A voluntary automobile repossession occurs when a borrower takes their car back to the lender, which is usually the dealership, because they are no longer able to make the payments on the loan or financing for the vehicle. An involuntary automobile repossession can occur at any time in the loan, however it is most common in the first two years of the longer term loans after there has been some change in the borrowers financial status.

One a car, truck or any type of vehicle is submitted to a dealership or a lender under an automobile repossession there are several things that can occur, depending on how the dealership or lender elects to move forward. In many cases the lender will put the car up for auction at a specialized auction that deals in selling repossessed cars. These auctions are open to the public as well as other dealerships and car salespeople. The dealership or lender will typically place a reasonable reserve bid on the vehicle as they are required to ensure that you are provided with a fair market price for the vehicle. The condition of the car, mileage and any damage or other mechanical problems of the vehicle can all factor in on what would be considered a reasonable market price.
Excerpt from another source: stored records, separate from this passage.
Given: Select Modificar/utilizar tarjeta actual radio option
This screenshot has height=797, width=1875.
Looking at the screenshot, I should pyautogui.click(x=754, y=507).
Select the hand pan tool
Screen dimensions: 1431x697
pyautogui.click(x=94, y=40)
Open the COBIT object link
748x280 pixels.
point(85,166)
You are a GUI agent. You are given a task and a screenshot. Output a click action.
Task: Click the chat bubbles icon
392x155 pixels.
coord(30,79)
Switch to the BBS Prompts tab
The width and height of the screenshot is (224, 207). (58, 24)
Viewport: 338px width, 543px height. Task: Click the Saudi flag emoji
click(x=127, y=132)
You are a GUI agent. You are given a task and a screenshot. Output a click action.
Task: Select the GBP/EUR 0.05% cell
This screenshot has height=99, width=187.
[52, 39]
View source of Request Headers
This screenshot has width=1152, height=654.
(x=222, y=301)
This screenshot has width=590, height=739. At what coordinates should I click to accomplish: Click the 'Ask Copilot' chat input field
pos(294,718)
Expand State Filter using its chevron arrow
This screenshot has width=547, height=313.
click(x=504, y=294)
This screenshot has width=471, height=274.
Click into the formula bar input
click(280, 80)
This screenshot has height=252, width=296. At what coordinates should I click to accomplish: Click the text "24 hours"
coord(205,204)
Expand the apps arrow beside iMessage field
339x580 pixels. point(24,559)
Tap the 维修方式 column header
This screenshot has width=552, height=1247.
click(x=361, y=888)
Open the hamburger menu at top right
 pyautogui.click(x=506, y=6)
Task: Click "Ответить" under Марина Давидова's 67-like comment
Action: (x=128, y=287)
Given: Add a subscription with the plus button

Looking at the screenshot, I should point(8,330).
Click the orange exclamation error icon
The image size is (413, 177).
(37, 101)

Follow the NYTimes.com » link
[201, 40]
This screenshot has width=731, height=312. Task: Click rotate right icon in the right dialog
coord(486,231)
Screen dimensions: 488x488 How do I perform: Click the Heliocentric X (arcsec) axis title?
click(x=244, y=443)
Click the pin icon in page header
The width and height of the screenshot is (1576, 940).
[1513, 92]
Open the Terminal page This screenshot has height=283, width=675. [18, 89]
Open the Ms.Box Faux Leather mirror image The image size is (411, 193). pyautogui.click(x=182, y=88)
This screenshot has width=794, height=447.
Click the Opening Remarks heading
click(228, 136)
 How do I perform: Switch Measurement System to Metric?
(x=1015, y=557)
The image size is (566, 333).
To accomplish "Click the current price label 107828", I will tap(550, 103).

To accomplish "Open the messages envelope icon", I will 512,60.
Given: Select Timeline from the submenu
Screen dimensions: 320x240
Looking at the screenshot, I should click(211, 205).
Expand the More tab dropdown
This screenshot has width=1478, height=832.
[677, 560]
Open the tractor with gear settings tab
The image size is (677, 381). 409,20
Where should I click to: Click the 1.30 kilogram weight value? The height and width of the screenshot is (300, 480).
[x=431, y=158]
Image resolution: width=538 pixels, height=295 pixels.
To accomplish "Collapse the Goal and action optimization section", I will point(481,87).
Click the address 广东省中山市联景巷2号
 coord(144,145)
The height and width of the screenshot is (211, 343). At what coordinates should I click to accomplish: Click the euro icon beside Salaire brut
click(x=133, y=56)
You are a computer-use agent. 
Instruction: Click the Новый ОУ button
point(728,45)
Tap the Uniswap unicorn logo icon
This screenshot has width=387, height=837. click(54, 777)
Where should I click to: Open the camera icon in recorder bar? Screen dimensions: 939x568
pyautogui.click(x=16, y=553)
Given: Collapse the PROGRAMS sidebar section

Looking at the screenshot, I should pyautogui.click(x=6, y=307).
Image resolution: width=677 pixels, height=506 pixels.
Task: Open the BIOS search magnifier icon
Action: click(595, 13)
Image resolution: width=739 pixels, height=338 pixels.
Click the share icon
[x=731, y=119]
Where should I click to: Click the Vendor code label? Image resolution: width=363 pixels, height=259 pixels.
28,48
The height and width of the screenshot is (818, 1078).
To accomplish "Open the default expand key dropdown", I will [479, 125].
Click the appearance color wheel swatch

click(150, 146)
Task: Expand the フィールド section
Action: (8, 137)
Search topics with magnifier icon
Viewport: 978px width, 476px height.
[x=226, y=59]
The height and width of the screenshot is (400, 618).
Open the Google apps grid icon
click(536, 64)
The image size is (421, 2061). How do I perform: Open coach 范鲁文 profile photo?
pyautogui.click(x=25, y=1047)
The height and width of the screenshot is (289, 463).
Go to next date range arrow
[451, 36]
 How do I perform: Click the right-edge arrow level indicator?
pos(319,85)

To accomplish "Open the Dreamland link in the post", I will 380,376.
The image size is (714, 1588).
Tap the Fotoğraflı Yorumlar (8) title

The other option in an automobile repossession is for the dealer to value the car and sell it on their own lot as a used vehicle. Again, they must ensure that they are selling it for fair market value when using this method.

Once the car from the an automobile repossession is sold, the dealership or lender then takes the purchase price and deducts any fees they have incurred in the sale of the car. This may include legal and sales fees or any other financing charges. The balance is then applied against the outstanding loan and if the balance is then zero, you are free and clear of any further debt.

Unfortunately in an automobile repossession this is rarely the case and there will typically be a negative balance still owing on the loan. This is based on three key factors and these are 1) cars depreciate the most in the first year, 2) used cars, even in great shape, are harder to sell for high prices and 3) additional fees can be costly. The original vehicle owner will then be provided with the notice of the outstanding deficiency balance and will be required to pay this amount to avoid further legal proceedings. Default on this deficiency payment may include garnishing wages through a court order or other sanctions through the court process, expenses that will be added to the costs of the outstanding balance.